§ What is needed:
Reproduce each of the following entries verbatim, preserving every character, space, and line break.
----------------------------------------
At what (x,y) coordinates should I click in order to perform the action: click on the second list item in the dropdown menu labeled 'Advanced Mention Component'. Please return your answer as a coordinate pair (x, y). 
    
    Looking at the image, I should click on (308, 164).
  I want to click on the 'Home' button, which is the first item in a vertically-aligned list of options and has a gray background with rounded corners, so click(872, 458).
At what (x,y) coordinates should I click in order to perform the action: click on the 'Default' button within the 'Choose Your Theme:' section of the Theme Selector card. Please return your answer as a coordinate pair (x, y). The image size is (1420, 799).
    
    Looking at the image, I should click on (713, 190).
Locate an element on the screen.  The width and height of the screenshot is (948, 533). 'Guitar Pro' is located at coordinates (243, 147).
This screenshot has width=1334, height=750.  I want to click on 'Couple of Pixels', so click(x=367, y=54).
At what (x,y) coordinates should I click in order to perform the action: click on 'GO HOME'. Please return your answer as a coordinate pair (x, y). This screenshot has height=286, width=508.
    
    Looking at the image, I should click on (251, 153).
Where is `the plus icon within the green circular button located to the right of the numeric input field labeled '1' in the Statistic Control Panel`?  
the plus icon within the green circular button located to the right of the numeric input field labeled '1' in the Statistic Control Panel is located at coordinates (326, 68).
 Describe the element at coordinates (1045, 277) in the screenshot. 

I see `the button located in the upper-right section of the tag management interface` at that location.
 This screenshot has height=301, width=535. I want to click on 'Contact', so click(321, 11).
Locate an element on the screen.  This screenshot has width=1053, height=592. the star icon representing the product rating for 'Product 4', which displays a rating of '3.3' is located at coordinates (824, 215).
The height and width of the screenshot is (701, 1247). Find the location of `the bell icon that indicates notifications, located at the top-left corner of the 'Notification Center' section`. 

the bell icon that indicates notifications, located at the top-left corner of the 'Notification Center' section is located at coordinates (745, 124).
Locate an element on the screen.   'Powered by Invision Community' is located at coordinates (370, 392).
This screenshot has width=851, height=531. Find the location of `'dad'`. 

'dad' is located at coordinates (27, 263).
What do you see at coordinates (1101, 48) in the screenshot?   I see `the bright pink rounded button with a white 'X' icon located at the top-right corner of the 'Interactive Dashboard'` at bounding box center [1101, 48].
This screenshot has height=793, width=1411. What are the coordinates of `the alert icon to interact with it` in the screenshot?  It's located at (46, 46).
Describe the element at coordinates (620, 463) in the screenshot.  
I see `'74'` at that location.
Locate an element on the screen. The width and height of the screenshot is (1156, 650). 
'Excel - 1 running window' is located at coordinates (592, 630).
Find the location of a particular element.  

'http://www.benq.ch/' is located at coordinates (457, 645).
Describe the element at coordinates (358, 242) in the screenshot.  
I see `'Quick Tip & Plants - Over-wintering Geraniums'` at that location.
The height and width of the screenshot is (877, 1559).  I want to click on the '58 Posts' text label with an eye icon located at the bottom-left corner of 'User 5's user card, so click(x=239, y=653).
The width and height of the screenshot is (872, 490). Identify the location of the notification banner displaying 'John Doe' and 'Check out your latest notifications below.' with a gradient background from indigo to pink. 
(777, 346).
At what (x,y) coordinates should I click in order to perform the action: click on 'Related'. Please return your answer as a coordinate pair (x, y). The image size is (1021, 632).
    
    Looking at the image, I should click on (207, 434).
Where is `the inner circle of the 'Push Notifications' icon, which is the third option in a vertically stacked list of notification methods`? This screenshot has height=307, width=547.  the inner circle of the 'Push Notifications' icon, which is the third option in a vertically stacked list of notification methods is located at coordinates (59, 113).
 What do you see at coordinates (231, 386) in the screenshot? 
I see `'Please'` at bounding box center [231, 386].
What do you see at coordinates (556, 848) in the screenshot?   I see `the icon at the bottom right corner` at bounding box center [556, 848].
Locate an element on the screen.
----------------------------------------
§ Answer to this task:
At what (x,y) coordinates should I click in order to perform the action: click on the second list item in the dropdown menu labeled 'Advanced Mention Component'. Please return your answer as a coordinate pair (x, y). 
    
    Looking at the image, I should click on (308, 164).
  I want to click on the 'Home' button, which is the first item in a vertically-aligned list of options and has a gray background with rounded corners, so click(872, 458).
At what (x,y) coordinates should I click in order to perform the action: click on the 'Default' button within the 'Choose Your Theme:' section of the Theme Selector card. Please return your answer as a coordinate pair (x, y). The image size is (1420, 799).
    
    Looking at the image, I should click on (713, 190).
Locate an element on the screen.  The width and height of the screenshot is (948, 533). 'Guitar Pro' is located at coordinates (243, 147).
This screenshot has width=1334, height=750.  I want to click on 'Couple of Pixels', so click(x=367, y=54).
At what (x,y) coordinates should I click in order to perform the action: click on 'GO HOME'. Please return your answer as a coordinate pair (x, y). This screenshot has height=286, width=508.
    
    Looking at the image, I should click on (251, 153).
Where is `the plus icon within the green circular button located to the right of the numeric input field labeled '1' in the Statistic Control Panel`?  
the plus icon within the green circular button located to the right of the numeric input field labeled '1' in the Statistic Control Panel is located at coordinates (326, 68).
 Describe the element at coordinates (1045, 277) in the screenshot. 

I see `the button located in the upper-right section of the tag management interface` at that location.
 This screenshot has height=301, width=535. I want to click on 'Contact', so click(321, 11).
Locate an element on the screen.  This screenshot has width=1053, height=592. the star icon representing the product rating for 'Product 4', which displays a rating of '3.3' is located at coordinates (824, 215).
The height and width of the screenshot is (701, 1247). Find the location of `the bell icon that indicates notifications, located at the top-left corner of the 'Notification Center' section`. 

the bell icon that indicates notifications, located at the top-left corner of the 'Notification Center' section is located at coordinates (745, 124).
Locate an element on the screen.   'Powered by Invision Community' is located at coordinates (370, 392).
This screenshot has width=851, height=531. Find the location of `'dad'`. 

'dad' is located at coordinates (27, 263).
What do you see at coordinates (1101, 48) in the screenshot?   I see `the bright pink rounded button with a white 'X' icon located at the top-right corner of the 'Interactive Dashboard'` at bounding box center [1101, 48].
This screenshot has height=793, width=1411. What are the coordinates of `the alert icon to interact with it` in the screenshot?  It's located at (46, 46).
Describe the element at coordinates (620, 463) in the screenshot.  
I see `'74'` at that location.
Locate an element on the screen. The width and height of the screenshot is (1156, 650). 
'Excel - 1 running window' is located at coordinates (592, 630).
Find the location of a particular element.  

'http://www.benq.ch/' is located at coordinates (457, 645).
Describe the element at coordinates (358, 242) in the screenshot.  
I see `'Quick Tip & Plants - Over-wintering Geraniums'` at that location.
The height and width of the screenshot is (877, 1559).  I want to click on the '58 Posts' text label with an eye icon located at the bottom-left corner of 'User 5's user card, so click(x=239, y=653).
The width and height of the screenshot is (872, 490). Identify the location of the notification banner displaying 'John Doe' and 'Check out your latest notifications below.' with a gradient background from indigo to pink. 
(777, 346).
At what (x,y) coordinates should I click in order to perform the action: click on 'Related'. Please return your answer as a coordinate pair (x, y). The image size is (1021, 632).
    
    Looking at the image, I should click on (207, 434).
Where is `the inner circle of the 'Push Notifications' icon, which is the third option in a vertically stacked list of notification methods`? This screenshot has height=307, width=547.  the inner circle of the 'Push Notifications' icon, which is the third option in a vertically stacked list of notification methods is located at coordinates (59, 113).
 What do you see at coordinates (231, 386) in the screenshot? 
I see `'Please'` at bounding box center [231, 386].
What do you see at coordinates (556, 848) in the screenshot?   I see `the icon at the bottom right corner` at bounding box center [556, 848].
Locate an element on the screen.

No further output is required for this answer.